_TASK DESCRIPTION_. Retype the stretch of the blood antibody quiz below from "Blood antigens are" through "cross the placenta?", character for character.

Segment Start: PROVIDED PASSAGE

Which of the following correctly lists the antibodies and antigens an person with A positive blood has?

Antibodies: B

Antigens: A, Rh

Antibodies: A, Rh

Antigens: B

Antibodies: A, B, Rh

Antigens: A, Rh

Antibodies: A, Rh

Antigens: A, Rh

None of these

Explanation

Blood antigens are the protein markers on the surface of red blood cells. On an A positive red blood cell, there is the A marker (antigen) and the Rh marker (antigen). Antibodies are found in the blood plasma, and these bind to foreign antibodies to cause agglutination. People produce antibodies for the antigens they do not have (Rh antibodies are only made after exposure to Rh positive blood). An A positive person will express the B antibody.

7

Which antibody is able to cross the placenta?

IgG

IgM

IgA

IgE

IgD

Explanation

IgG is the only class of immunoglobulin that is able to cross the placenta. This is important as this immunoglobulin is able to provide passive immunity to the unborn fetus

8

Which of the following statements are true?

Segment End: PROVIDED PASSAGE
Segment Start: THE DATA

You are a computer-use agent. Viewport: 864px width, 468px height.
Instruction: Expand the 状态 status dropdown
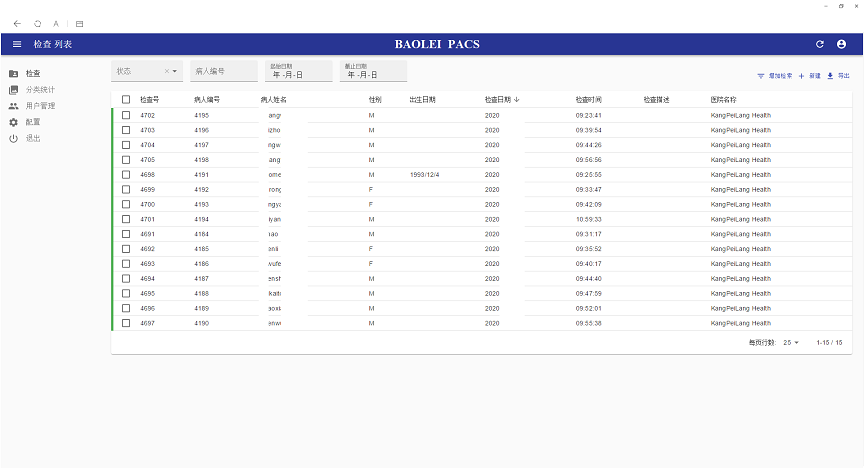point(175,71)
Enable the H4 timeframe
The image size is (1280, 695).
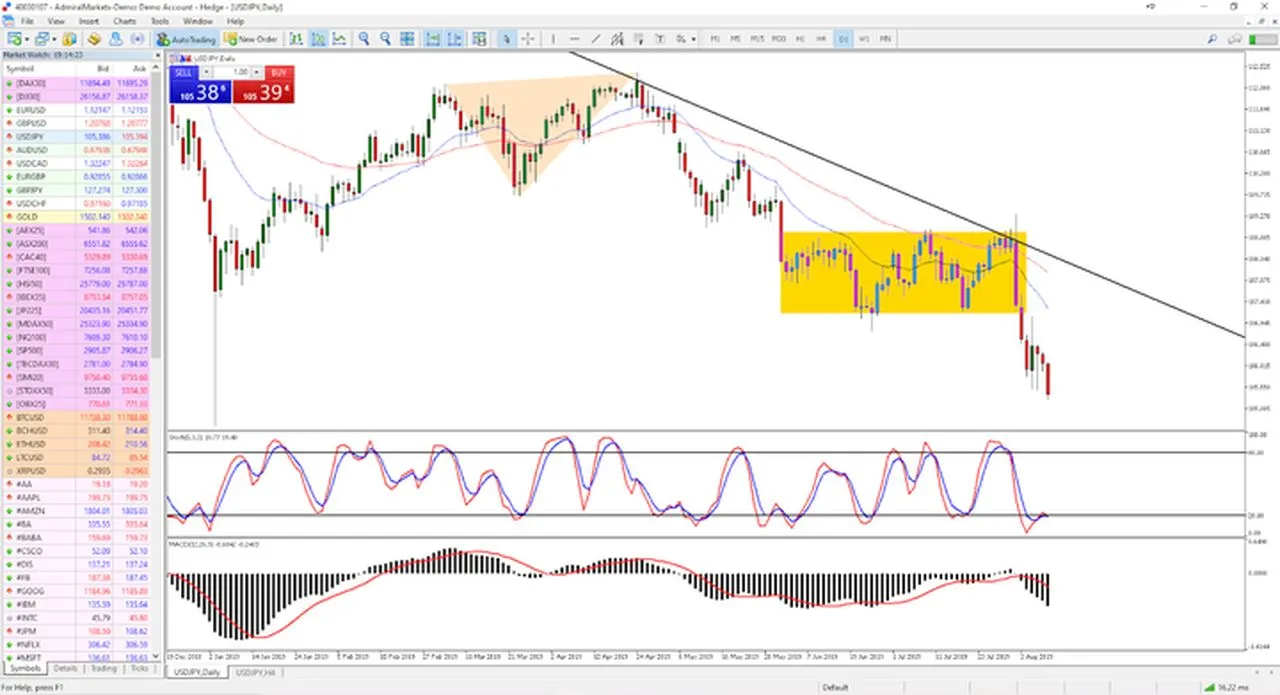coord(822,39)
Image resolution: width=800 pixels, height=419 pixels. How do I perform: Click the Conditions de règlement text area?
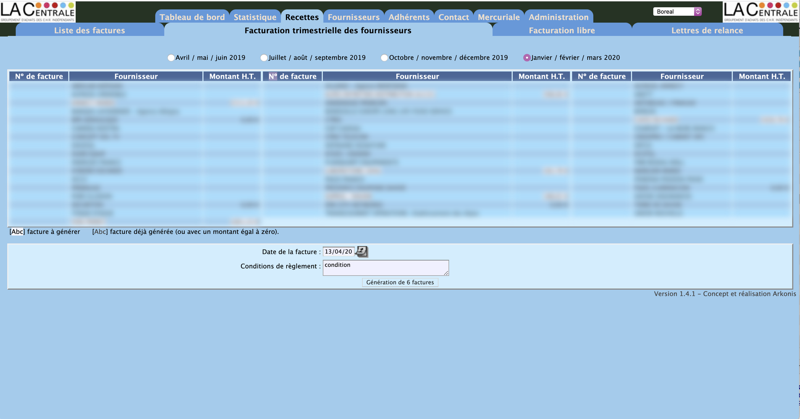tap(385, 267)
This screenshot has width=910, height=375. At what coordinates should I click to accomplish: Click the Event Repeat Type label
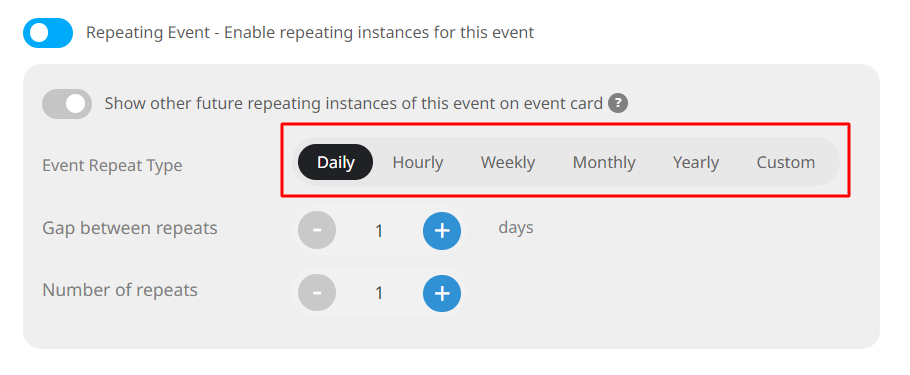tap(112, 165)
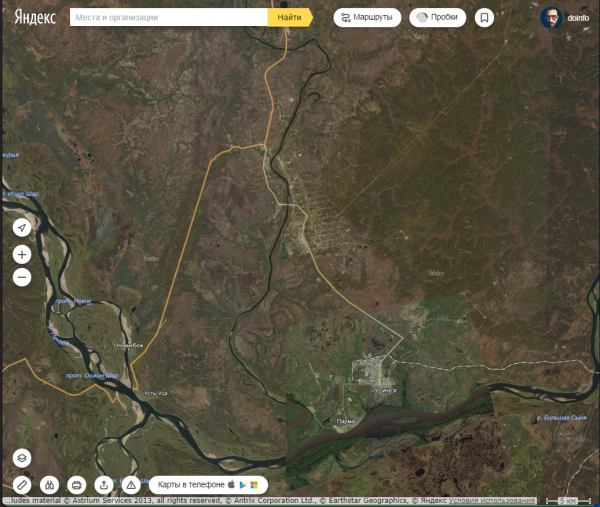600x507 pixels.
Task: Open the bookmarks icon button
Action: click(x=484, y=18)
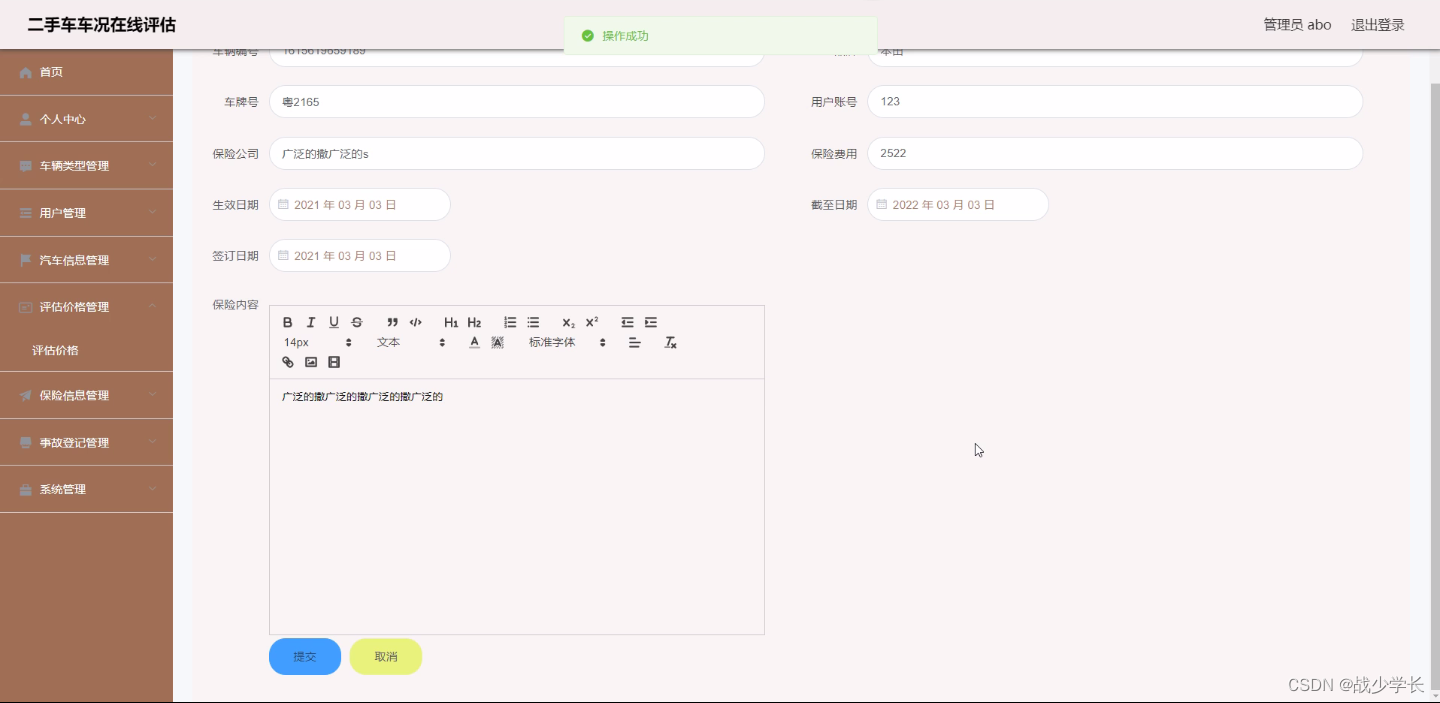Submit the form with 提交 button
1440x703 pixels.
point(304,656)
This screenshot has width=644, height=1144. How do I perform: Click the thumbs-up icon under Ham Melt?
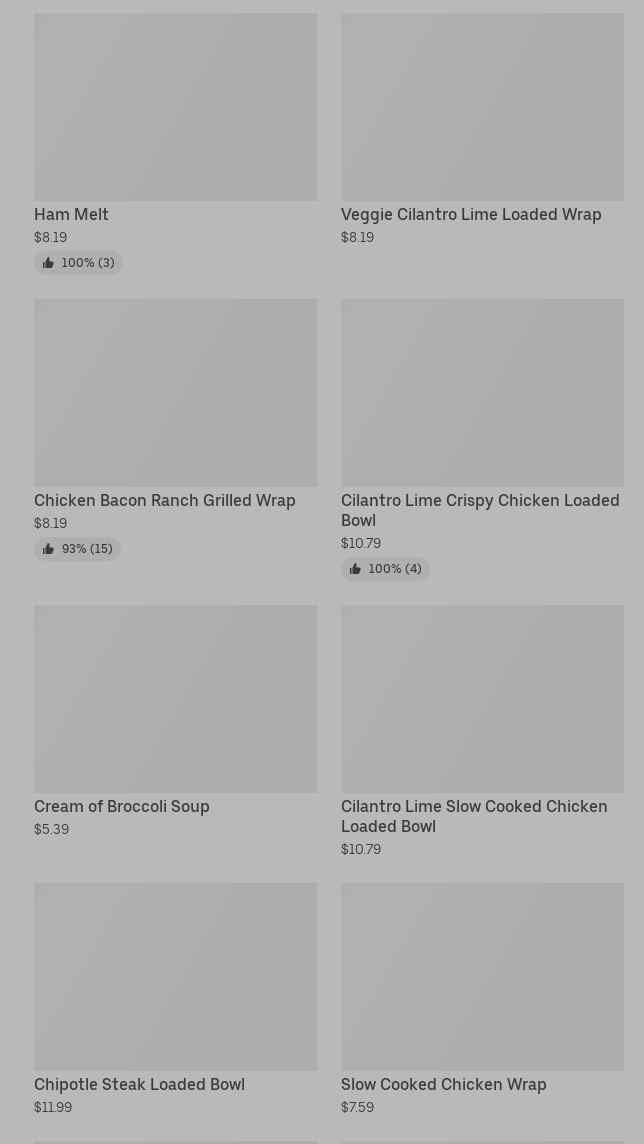tap(48, 263)
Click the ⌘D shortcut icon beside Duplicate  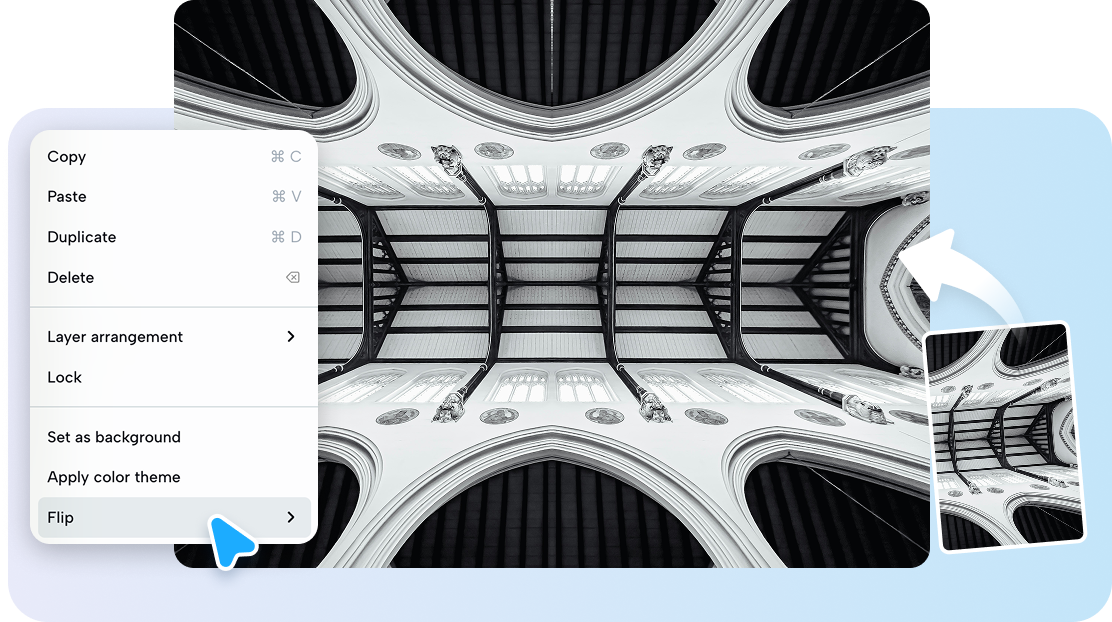tap(287, 237)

Segment End: THE DATA

_RESULT OF THE EXERCISE_.
Blood antigens are the protein markers on the surface of red blood cells. On an A positive red blood cell, there is the A marker (antigen) and the Rh marker (antigen). Antibodies are found in the blood plasma, and these bind to foreign antibodies to cause agglutination. People produce antibodies for the antigens they do not have (Rh antibodies are only made after exposure to Rh positive blood). An A positive person will express the B antibody.

7

Which antibody is able to cross the placenta?